The Venice community in the City of Los Angeles is preparing to elect half of its Neighborhood Council this month after enacting substantial changes to its bylaws earlier this year. Not only has the “Grass Roots Venice Neighborhood Council” title given way to the perhaps less Venetian but more straightforward name “Venice Neighborhood Council,” but changes in the voting rules have eliminated slate politics from the process.
The September 17 election features 23 candidates for 11 open seats on the council. Also because of the recent bylaw changes, the 11 open seats will be filled for one-year terms in this month’s election, and the entire council of 21 seats will run for two-year terms in September 2007.
The neighborhood council was created as a result of reforms in the Los Angeles city charter in 1999 whereby about 100 communities in that city were authorized to elect councils to speak for the neighborhood and advise City Council members and city departments on matters of concern to the local community. To date, 86 neighborhoods have elected councils, and seven more are in formation. Each neighborhood council has a $50,000 budget of City funds and operates under the aegis of the City’s Department of Neighborhood Empowerment (DONE).
The Venice area, long known as a politically active, eclectic community, has embraced the neighborhood council concept as a platform for addressing the local side of issues from affordable housing and cultural diversity to education and employment, and all sides of local issues from regulations on the Boardwalk to gentrification.
The pool of voters for the Venice Neighborhood Council (VNC) includes all “stakeholders” (residents, property owners and persons employed) in Venice – a defined geographic area roughly bounded by Santa Monica on the north, the ocean on the west, Walgrove Ave. on the east and Washington Blvd. on the south, with the addition of Marina Peninsula (or the Venice Strand, depending on your age) and L.A. City territory near Lincoln Blvd. south of Washington Blvd.
VNC president DeDe Audet is running unopposed to continue in that office, and Yolanda Gonzalez, a VNC vice-president, is running without opposition for the new First Vice President office. Council member L. J. Carusone is running alone for Outreach Officer, responsible for the Community Outreach and Events Planning Committee and the organization of stakeholder meetings and special events to increase participation in neighborhood affairs.
Two council members, Challis Macpherson and Michael P. King, are running to chair the influential Land Use and Planning Committee. Each has over 20 years experience in Venice. Macpherson, a UCLA Fine Arts graduate, is the incumbent committee chair; King, who was a Peace Corps architect in Bahrain, is a committee member and a local architect and planner.
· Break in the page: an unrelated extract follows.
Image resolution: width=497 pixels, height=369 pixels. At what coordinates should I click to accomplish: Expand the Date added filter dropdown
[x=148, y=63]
The remaining 18 candidates are all running at large for seven Community Officer seats. Unlike past elections, this year each stakeholder may vote for one candidate only, and the seven with the most votes get the seats – no slate voting. The candidates (in the randomly determined order listed on the VNC website) are:
Luis Salazar, a Venice renter and Southern California native; Matthew Dowd, who lives and works in Venice; Tom McComas, who wants “to give back to an already tremendous community”; and Raphael Gutierrez.
Spike Martin, 54, whose slogan is “Destroy All Monsters” and believes government should “keep people honest so that innocents don’t suffer by the actions of others”; Sylviana Dungan, a realtor, mother and 15-year Venice resident; Stewart Oscars, who names his priorities as “slowing development” and “fair siting of social services;” and Nadine Parkos, a Venice resident since 1993 and president of the Venice Canals Association.
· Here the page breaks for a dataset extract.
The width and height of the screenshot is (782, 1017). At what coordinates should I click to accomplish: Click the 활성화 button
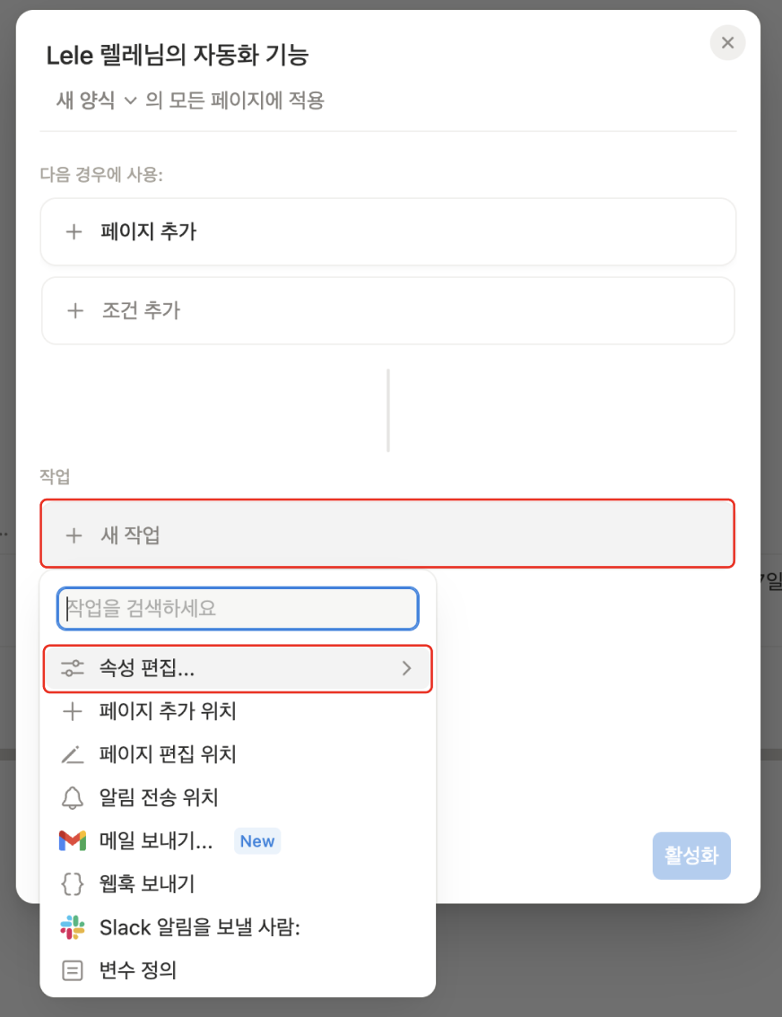point(691,856)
Robert Hegyes, a father of four teenagers and a teacher at Venice High; Darlene Knoll, born and reared in the Santa Monica/Venice area, and who has experienced homelessness; Robin Murez, an attorney and a working sculptor with a studio/sculpture garden on Abbot Kinney Blvd.; and Ira Koslow, a New York native, 35-year Venice resident and music industry manager turned high school math teacher.
Regina Tuohy, who cites her “work in education, community/workforce development, and public policy organizations”; Howard J. Wiggett, a 20-year resident of the Oxford Triangle section of Venice with a Master’s in Applied Science; and Eileen Pollack Erickson, an MBA mother of four (aged 14 to 24), with Big 8 accounting firm experience and 30 years in Venice.
Jaccoma Maultsby, father of four and grandfather of two, and a former Public Safety Liaison for Los Angeles City Councilmember Mark Ridley Thomas; Joseph D. Murphy, a 2004 arrival from Seattle, Vietnam veteran and graduate of Notre Dame and Cornell Law School, with mediation experience; and Rick Selan, 57, a retired Mark Twain Middle School math teacher who served 15 years as Union leader and stresses “safe accountable public schools.”
Election particulars, including voter registration (it can be done on Election Day with appropriate evidence) and candidate statements, are at grvnc.org/election.